Hi everyone,
I had my first counselor appointment today, as well as a GLBT support group meeting. The counselor says she doesn't know much about TG issues, and that she can't really "help" me. She looked up info for me, and advice so I can find a specialist, so I am glad about that.
So, onto the support meeting. It went very well, I was nervous for a while, feeling out of place and confused. But after all that passed, I had a great time, and felt right at home. I joined the girls, and had a blast, just being a little giddy and having fun, knowing they wouldn't give me a hard time like the average person. I felt great not having to worry about that.

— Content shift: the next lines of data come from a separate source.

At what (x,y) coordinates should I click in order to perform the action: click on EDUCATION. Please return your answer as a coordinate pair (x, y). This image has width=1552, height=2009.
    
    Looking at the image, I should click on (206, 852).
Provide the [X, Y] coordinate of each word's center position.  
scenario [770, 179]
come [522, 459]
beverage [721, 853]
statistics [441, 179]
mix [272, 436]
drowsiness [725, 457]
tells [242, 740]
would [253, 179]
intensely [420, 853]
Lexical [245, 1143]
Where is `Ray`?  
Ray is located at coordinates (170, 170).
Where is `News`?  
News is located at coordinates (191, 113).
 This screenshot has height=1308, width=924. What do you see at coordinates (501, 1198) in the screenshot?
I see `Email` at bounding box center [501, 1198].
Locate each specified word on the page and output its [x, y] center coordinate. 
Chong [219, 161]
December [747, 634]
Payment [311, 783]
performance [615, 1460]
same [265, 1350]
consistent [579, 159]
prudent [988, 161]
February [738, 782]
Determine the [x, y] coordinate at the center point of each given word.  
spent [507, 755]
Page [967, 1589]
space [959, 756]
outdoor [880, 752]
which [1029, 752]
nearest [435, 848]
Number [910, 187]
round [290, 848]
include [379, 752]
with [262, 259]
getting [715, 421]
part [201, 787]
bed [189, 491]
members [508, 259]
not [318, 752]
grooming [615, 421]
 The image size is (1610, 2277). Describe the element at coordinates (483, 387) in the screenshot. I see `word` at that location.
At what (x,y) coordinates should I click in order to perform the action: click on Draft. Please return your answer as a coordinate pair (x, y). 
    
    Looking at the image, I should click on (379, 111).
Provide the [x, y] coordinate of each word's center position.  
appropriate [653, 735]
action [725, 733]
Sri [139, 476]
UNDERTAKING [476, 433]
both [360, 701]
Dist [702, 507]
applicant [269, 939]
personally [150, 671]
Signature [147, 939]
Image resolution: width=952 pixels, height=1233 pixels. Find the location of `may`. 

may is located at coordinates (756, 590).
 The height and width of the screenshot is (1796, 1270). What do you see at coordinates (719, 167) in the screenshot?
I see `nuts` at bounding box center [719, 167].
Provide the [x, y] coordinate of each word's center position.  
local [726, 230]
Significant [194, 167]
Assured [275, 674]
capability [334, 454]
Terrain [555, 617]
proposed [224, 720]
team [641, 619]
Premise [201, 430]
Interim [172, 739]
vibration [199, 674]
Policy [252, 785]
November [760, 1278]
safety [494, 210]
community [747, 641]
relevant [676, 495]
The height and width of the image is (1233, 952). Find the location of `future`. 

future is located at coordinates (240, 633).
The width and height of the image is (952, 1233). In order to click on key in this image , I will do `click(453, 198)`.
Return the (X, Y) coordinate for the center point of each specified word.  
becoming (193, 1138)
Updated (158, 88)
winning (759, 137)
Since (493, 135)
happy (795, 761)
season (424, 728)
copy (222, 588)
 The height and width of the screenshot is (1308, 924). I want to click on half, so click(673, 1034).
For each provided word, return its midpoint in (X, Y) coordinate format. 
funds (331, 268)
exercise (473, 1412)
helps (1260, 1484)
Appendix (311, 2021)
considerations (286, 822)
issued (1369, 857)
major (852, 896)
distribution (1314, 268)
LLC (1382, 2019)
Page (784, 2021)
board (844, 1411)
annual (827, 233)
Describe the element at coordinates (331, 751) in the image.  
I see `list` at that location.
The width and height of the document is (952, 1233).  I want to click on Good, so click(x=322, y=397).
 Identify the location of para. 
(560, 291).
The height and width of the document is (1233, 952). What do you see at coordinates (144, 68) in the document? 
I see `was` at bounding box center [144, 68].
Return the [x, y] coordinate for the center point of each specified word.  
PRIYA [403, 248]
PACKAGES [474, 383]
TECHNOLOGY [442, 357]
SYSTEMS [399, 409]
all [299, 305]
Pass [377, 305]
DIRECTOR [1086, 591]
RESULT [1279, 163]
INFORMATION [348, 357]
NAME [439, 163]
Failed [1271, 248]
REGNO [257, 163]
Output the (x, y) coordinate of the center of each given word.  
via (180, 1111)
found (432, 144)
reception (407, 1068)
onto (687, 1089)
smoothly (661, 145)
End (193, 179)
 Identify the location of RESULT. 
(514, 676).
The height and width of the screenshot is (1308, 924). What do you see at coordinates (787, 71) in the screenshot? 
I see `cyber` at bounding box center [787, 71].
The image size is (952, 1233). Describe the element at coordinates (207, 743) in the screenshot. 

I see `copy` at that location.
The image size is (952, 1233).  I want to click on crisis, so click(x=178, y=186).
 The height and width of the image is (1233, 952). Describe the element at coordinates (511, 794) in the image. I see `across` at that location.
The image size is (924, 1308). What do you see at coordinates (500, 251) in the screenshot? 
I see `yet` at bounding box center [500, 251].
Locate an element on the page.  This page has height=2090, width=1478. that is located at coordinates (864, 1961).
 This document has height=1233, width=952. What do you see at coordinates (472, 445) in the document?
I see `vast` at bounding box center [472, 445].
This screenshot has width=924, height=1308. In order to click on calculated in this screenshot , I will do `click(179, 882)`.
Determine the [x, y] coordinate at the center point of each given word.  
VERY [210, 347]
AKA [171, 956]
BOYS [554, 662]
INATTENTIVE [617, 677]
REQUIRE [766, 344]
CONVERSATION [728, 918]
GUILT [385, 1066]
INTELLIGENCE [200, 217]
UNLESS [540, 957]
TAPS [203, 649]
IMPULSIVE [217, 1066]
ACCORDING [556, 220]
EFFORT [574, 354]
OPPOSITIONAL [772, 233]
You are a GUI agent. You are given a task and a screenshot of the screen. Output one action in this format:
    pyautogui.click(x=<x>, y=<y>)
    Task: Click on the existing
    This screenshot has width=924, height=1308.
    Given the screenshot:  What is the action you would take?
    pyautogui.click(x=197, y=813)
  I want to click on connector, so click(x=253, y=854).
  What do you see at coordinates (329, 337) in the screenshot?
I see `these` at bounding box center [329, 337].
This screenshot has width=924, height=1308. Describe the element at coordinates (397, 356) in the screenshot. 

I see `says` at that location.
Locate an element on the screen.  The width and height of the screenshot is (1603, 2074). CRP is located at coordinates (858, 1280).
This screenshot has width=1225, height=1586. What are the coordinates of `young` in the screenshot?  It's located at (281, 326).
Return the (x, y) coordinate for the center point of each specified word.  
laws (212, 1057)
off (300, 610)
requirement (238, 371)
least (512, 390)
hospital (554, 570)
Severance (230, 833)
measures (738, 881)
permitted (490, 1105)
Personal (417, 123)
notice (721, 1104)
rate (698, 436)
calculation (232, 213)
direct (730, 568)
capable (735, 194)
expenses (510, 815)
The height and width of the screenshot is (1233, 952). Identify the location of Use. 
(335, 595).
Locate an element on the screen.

So, after I came home, this evening I have been very depressed, and I feel I am in a box again. I was free to express myself openly, and just let go. I always thought before that that the "male" ways I act were actually who I am, even though I am gender confused. I now think they may very well have been a form of defending myself from society, and I didn't even realize it. Anyway, I am back to my previous case of gender confusion, but only worse now. I feel I don't know my gender anymore, even though just early today, I felt like a girl, even though I think they were acknowledging me as a guy. I feel stuck again, and lost more than ever, and just hate it. I hate these creepy "I am a guy thoughts", it is torture.
Is it normal to have some post torture/depression after letting go for the first time when at a GLBT meeting?